The results showed that for the dynamic conditions of the present study, only few model updates were required to retain model accuracy. It is of interest to understand how other variations of operational conditions relevant for power control of wind farms impact update frequency. Such variations are changes of turbulence intensity and of the 10min-average wind speed and wind direction, which could be shifts in the order of 1%, 1 m/s and 5$\xb0$, respectively. Since these changes typically occur at time scales in the order of several minutes, their impact on the update frequency will not be significant. The changes of atmospheric boundary layer conditions typically occur at even larger time scales and are therefore also not having a significant impact on update frequency.
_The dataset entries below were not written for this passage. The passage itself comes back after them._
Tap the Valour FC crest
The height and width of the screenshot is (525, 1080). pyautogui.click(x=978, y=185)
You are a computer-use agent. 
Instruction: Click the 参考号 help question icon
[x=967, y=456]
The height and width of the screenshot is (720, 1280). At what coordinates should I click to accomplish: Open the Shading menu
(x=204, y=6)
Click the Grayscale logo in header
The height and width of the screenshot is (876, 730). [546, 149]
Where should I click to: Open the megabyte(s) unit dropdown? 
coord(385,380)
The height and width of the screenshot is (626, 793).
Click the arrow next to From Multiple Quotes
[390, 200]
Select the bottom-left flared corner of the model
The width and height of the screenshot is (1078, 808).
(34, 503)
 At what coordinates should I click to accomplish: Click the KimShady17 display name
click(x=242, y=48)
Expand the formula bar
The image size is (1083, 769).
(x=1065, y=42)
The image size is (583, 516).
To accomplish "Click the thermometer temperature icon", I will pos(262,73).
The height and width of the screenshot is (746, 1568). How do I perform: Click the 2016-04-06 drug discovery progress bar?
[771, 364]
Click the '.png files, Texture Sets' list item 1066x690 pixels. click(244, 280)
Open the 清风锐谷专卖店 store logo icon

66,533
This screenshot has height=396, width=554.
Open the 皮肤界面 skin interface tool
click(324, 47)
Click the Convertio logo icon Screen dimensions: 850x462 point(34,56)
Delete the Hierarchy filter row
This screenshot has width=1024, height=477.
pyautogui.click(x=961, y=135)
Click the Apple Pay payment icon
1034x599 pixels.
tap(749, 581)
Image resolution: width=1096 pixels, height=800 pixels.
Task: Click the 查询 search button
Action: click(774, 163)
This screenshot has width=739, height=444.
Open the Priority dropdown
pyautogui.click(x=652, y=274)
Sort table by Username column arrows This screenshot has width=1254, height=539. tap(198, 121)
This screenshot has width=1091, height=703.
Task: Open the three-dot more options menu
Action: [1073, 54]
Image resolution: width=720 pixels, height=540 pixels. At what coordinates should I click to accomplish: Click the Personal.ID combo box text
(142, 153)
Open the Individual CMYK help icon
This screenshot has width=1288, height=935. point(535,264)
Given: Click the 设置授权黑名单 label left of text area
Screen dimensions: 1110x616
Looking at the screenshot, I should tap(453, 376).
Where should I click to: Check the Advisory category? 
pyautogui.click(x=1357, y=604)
The impact of the full range of wind directions and wake situations on the accuracy of the DFP is investigated in the following. Figure 8 shows the effect of the alignment of the two-turbine array with the mean wind direction on the accuracy of the DFP. In the study, the Kalman filter of the DFP is active. In Figure 8a, it can be observed that the accuracy at both turbines varies with wind direction. The variation at the upstream turbine is because the wind fields differ between the simulations of different wind directions. Each wind field is based on a distinct turbulence seed and as a result, the turbulence intensity varies between the wind fields. It can be shown that this difference in turbulence intensity results in the observed variation of the error of the persistence-based prediction at the upstream turbine.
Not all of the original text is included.